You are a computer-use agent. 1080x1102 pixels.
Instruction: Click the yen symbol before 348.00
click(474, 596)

==

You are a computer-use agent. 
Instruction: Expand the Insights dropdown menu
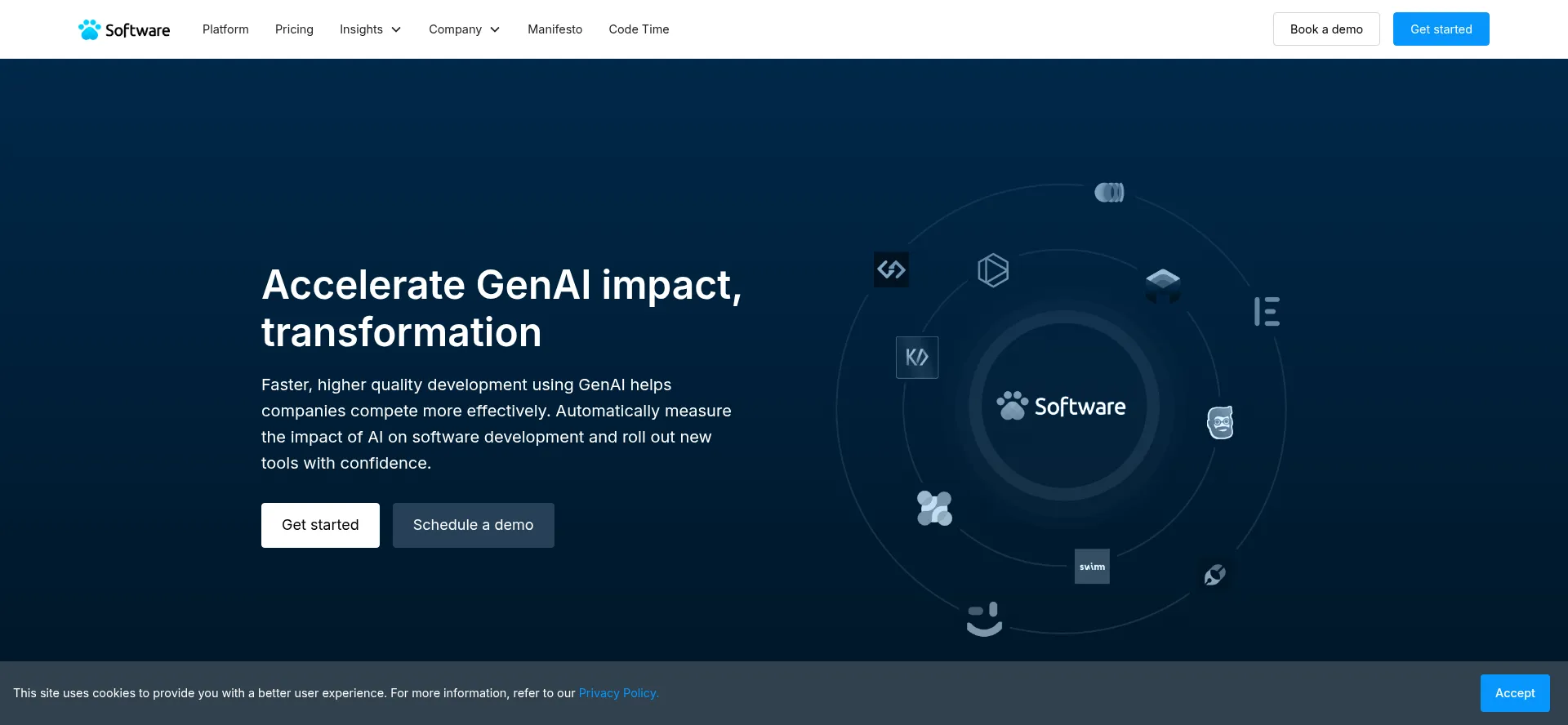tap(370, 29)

Problem to work on — Copy each line of the preceding material that contains "computer".

Task answer —
You are a computer-use agent. 1080x1102 pixels.
You are a computer-use agent. 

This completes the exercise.